Moreover, the Advisers Act and SEC guidance are clear on the GP’s obligations to its LPs. When the GP goes to seek the consent, it should give a full and fair picture of the transaction and the conflicts it perceives to be involved. Some conflicts are consistent with all of these transactions, including alignment of the fund manager with the buyers while negotiating on behalf of sellers. Some conflicts will be fact-specific and bespoke, for example, if the sponsor requires a stapled commitment in connection with a continuation fund transaction or if the sponsor has a pre-existing relationship between the fund manager and the lead investor.

Not only should the sponsor be concerned about early and frequent communications with the LPAC, but so should the lead investors. Our clients would rather have a clean process than have to assert a defense against any claims that might arise in connection with the transaction. Kevin, how does this apply to the EMG situation?

Kevin White: In the EMG case, the plaintiff cited the ability to receive carry under different terms under the CV agreement versus the original fund agreements, and also, to Adam’s point, the fund manager’s position as a “net buyer.” These two factors are likely to be present in most continuation vehicle transactions, but as we’ve been discussing here, the conflicts can be much more involved than that, and for those listening, it’s important to step back and think more broadly about the nuances of your continuation vehicle transaction, because no two of these are fully alike—they all have their nuances. And so, a fund manager needs to take a step back, take a holistic view on the transaction it’s leading, identify the places where its interests may not fully align with that of its investor base, and bring those conflicts to the investors for their consent.

In addition to this, and as part of a separate consent most likely, it’s helpful for the fund manager to seek consent of the LPAC to treat any broken deal expenses as fund expenses rather than a manager’s expense. Even if the fund LPA states that a broken deal can be borne by the fund, the conflicted nature of these transactions justifies the different treatment and therefore the need for LPAC consent.

Adam, what other lessons could a fund manager take from the recent litigation?

Adam Dobson: A second takeaway from this litigation is the equity of information among the parties. The plaintiff here cited a difference in information provided to the buyers, on the one hand, and the information provided to the current LPs, on the other hand. Per the filing, the buyers purportedly received different information on existing LPs regarding valuation and potential exit opportunities. Existing LPs were provided a very pessimistic view on the portfolio company at issue, while marketing decks to buyers painted a very optimistic view.
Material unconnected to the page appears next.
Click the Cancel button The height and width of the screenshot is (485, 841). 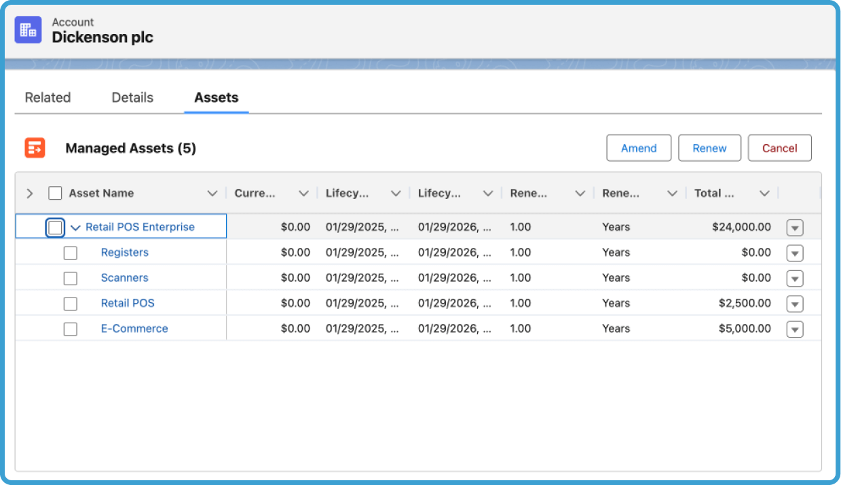tap(779, 147)
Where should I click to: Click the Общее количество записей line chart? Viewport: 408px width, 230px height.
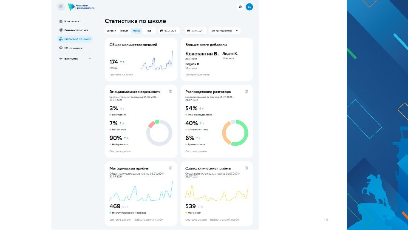157,63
Disparity of information is a topic that frequently comes up in these transactions. Fund managers must be alert to this. It is natural for those crafting the message to prospective buyers to speak to the great prospects for the portfolio company while those crafting the message to fund investors are going to be inclined to minimize those prospects to the fund investors while instead speaking to the opportunity for liquidity.

Parity of information is critical and is a principle of the Williams Act, the statutory regime on tender offers. Although a continuation vehicle transaction is not a tender offer, the principles that investors will look to in these transactions generally sync with the principles stated in the Williams Act. In order to ensure parity of information, the fund manager should ensure that all material documents that were provided to buyers are included in the data room for current limited partners to see—that includes the deck that was provided to prospective buyers.

Kevin, how should a fund manager think about this in the context of its communication with the broader LP base?

Kevin White: Another major takeaway from this litigation is the importance of being responsive to your investor considerations. Generally speaking, there are three categories of primary stakeholders in these CV transactions: there’s the fund manager, there are the new buyers, and there are existing investors. Only two of them have a direct seat at the table: the fund manager and the new buyers. The fund manager, in practice, is acting like a proxy for the existing investors, despite its not being fully aligned with existing investors, as Adam noted earlier. No matter how serious the fund manager takes its role in negotiating on behalf of its existing investors, the fund manager is inherently conflicted. As a net buyer, it has less incentive to maximize the purchase price. It also will not be as concerned about indemnification terms (both in terms of scope and survival), covenants, or representations and warranties.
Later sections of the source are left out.